Now, I wasn't sure what dodgy meant, and so had to look it up. There
are two meanings that roughly are a) risky, b) deceptive. I don't
think you quite meant either. I'll assume you meant something like
vague or empty.

Let's recall the meaning of dialectics. the application of logical
principles to discursive reasoning. Usually it means discussion by
dialogue as a method of scientific investigation. Etc. The term
dialectics has to do with _epistemology_; it refers to statements
about how we teach or learn the truth. Dialectical materialism, on the
other hand, is an _ontological_ statement about the nature of things,
the way the world works independently of us.

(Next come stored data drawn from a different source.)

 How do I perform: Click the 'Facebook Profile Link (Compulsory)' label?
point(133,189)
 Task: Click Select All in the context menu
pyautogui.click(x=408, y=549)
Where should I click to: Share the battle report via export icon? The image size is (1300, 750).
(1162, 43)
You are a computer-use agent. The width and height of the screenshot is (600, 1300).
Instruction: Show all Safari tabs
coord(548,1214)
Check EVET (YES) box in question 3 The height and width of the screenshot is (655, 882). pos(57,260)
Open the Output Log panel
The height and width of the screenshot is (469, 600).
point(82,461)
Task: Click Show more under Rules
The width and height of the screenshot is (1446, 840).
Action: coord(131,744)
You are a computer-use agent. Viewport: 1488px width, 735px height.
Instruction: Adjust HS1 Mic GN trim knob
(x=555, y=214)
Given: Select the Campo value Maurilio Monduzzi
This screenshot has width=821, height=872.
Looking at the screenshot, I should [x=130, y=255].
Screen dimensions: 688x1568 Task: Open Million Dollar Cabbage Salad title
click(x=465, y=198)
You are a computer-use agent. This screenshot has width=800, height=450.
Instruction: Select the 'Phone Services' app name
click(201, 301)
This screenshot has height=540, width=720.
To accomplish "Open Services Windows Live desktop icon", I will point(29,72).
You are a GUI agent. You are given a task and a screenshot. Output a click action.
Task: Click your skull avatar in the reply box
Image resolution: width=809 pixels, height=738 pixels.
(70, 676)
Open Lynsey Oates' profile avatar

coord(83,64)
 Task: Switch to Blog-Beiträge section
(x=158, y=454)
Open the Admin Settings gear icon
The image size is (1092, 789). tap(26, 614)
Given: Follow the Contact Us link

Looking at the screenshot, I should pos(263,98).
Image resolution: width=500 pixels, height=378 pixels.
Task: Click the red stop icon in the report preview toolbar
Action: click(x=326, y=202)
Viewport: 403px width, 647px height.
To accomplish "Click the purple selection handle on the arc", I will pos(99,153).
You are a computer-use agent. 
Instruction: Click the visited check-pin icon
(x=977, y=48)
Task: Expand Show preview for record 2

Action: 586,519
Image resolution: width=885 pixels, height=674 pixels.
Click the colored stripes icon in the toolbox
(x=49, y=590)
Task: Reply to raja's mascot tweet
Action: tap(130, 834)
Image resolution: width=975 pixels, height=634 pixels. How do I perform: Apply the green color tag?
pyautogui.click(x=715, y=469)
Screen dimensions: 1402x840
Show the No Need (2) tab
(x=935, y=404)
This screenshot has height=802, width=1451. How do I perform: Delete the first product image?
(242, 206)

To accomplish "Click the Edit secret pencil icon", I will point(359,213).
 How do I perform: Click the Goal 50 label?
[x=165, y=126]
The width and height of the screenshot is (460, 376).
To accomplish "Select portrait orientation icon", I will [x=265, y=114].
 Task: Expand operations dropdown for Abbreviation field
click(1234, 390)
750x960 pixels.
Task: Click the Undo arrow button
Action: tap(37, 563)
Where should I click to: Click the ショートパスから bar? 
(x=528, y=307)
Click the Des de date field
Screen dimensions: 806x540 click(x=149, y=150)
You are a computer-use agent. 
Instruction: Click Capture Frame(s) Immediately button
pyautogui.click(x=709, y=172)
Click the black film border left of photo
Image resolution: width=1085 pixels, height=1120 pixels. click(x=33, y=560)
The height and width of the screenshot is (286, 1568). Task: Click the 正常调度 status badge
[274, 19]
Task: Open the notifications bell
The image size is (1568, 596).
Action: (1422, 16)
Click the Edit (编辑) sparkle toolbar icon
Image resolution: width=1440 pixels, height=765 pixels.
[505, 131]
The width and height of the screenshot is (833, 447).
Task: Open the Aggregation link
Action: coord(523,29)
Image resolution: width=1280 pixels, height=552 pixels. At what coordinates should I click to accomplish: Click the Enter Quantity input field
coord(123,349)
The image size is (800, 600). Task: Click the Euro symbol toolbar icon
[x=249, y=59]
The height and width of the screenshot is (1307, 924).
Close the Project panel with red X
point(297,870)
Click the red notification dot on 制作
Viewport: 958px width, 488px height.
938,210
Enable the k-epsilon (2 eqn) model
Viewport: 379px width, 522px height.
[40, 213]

If this distinction holds water, dialectics and dialectical
materialism are completely unrelated terms. On the other hand, if it
does not hold water, then at least dialectical materialism would
seem to be a specification of the more general category of
dialectics and, unlike dialectics, one that emerged at a particular
time and place. Either way, dialects is a broader, more variable and
therefore vaguer term than dialectical materialism.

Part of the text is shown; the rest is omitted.